However, the second trend is that more buyers are starting to prepare for life after the lockdown. The equivalent drop in exchanges in the first week of lockdown (week ending 28 March) was 74%.
This weekend, Prime Minister Boris Johnson indicated how the UK would start to relax restrictions, which could include the resumption of physical viewings under social distancing guidelines.
The same pattern is visible when we examine the number of new buyers registering. In the week ending 28 March, the number was 77% below the five-year average in London. By the week ending 2 May, that had narrowed to a decline of 60%. The number of new prospective buyers has doubled over this period.
Indeed, there is clear evidence that pent-up demand has continued to build in London.

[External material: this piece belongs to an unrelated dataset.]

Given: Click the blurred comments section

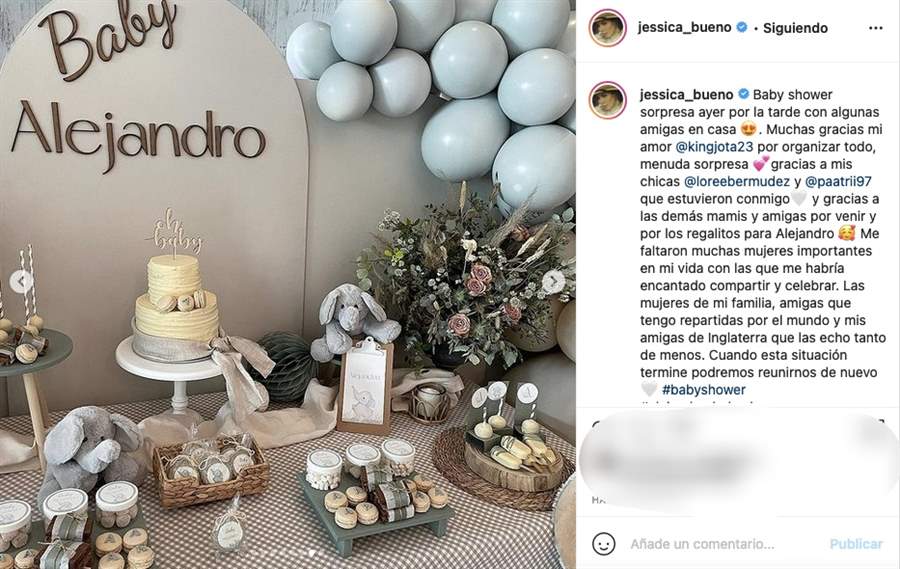Looking at the screenshot, I should coord(738,459).
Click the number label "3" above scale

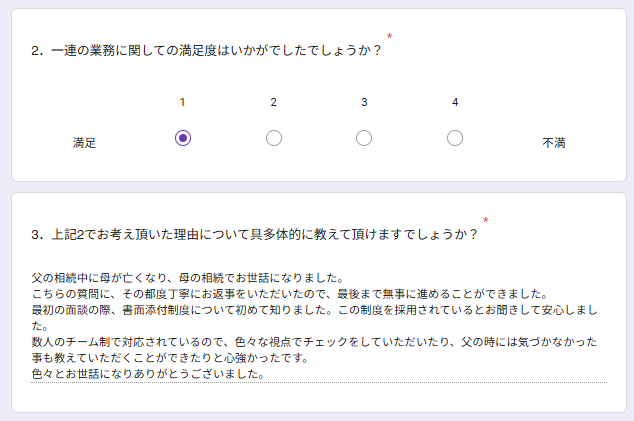point(364,102)
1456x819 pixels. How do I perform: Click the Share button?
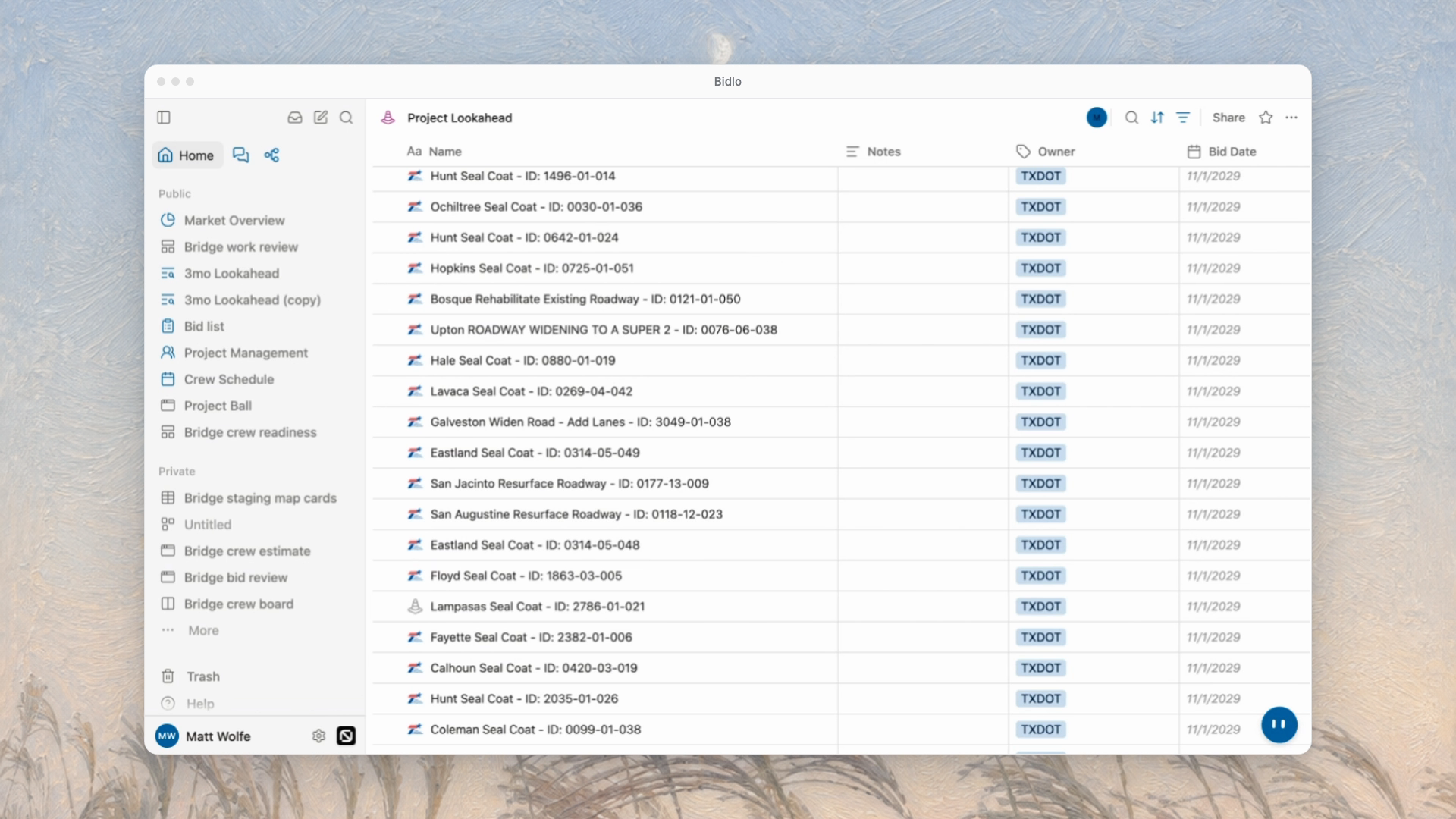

Based on data for 5 May 2020, the total potential spend of all buyers registered with Knight Frank in London was £52 billion. That compares to £43.5 billion on the same day in 2019, which represents a 20% increase.
Meanwhile, the number of web hits for sales properties in London was 12% below the five-year average in the week ending 2 May. That compares to a 42% decline in the first week of lockdown.
Furthermore, while the number of new buyers registering was down 60% in the week ending 2 May, the number of new properties placed on the market was down by 74%. In the four-week period to 2 May, supply fell by more than demand each time, a trend that will act as a brake on price declines.
That said, the difference between asking prices and exchange prices is widening. In April 2020, the average sale price was 94% of the original asking price, down from 97% in January, which was a time when the effects of the so-called Boris bounce started to take hold.
This reflects the ad hoc renegotiations that are taking place between buyers and sellers, which are not based on comparable evidence.
Knight Frank’s prime central and outer indices for April are broadly flat over the last 12 months, reflecting how thin trading conditions remain. The index in prime central London fell 0.3% between March and April, leaving the annual decline at 1.3%. It was the first time the annual decline had widened in more than a year.
This pattern reflects what the sales evidence is showing. The average £PSF in April 2020 was £1,054, marginally down from a figure of £1,057 in April 2019.